» **Your instructions**:
Find the line containing "Open the ツール menu in the editor". Retype it and every line after it through the end of the entries, exactly as written, with nothing added.

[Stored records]
((

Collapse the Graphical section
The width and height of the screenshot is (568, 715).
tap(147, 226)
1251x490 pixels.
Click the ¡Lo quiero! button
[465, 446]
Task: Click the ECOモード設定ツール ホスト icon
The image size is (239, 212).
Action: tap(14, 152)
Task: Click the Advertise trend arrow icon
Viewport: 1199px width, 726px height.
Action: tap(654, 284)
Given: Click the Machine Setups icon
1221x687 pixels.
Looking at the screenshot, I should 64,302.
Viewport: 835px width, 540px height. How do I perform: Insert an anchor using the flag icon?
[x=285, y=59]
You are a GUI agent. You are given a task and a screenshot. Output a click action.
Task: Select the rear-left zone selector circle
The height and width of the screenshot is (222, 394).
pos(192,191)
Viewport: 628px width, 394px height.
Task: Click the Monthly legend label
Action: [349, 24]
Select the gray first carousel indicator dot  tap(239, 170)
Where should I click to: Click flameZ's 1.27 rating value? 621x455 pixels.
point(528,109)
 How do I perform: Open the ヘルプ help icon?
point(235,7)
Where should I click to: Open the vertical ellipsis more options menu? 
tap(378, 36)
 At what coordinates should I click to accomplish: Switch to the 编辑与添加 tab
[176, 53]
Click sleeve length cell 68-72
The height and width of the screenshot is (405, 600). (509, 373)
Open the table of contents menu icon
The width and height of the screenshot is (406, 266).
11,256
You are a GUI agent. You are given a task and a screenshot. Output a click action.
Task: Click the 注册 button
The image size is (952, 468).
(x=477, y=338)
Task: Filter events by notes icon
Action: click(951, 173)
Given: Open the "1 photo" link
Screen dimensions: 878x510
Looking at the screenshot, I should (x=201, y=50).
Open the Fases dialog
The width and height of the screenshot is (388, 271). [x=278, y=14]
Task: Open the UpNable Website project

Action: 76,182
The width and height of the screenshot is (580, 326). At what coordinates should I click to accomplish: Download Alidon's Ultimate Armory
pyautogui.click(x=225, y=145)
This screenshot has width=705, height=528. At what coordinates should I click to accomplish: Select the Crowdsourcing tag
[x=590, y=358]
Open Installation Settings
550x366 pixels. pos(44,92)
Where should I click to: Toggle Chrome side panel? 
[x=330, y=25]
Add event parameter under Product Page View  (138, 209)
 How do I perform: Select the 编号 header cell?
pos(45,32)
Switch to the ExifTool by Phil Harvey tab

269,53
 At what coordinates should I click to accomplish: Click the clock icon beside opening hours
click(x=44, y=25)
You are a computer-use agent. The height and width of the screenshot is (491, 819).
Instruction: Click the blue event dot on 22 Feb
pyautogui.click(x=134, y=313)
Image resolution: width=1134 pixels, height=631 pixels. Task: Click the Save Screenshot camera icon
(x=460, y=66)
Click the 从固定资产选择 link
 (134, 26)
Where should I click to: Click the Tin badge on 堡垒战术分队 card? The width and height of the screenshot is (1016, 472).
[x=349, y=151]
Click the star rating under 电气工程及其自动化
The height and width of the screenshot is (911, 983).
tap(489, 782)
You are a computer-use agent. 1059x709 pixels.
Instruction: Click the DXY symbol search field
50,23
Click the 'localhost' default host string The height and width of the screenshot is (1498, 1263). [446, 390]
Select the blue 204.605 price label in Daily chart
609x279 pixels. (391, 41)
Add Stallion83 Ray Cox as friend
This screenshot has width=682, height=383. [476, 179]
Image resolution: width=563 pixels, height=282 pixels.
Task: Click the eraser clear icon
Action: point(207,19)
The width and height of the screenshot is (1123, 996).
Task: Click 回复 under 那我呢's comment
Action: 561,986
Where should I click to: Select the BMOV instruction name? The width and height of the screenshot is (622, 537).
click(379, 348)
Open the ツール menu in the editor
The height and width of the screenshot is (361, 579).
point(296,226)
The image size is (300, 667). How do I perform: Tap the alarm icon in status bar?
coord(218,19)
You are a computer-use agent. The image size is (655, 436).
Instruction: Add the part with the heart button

))

» **Output of the task**:
Open the ツール menu in the editor
The height and width of the screenshot is (361, 579).
point(296,226)
The image size is (300, 667). How do I perform: Tap the alarm icon in status bar?
coord(218,19)
You are a computer-use agent. The image size is (655, 436).
Instruction: Add the part with the heart button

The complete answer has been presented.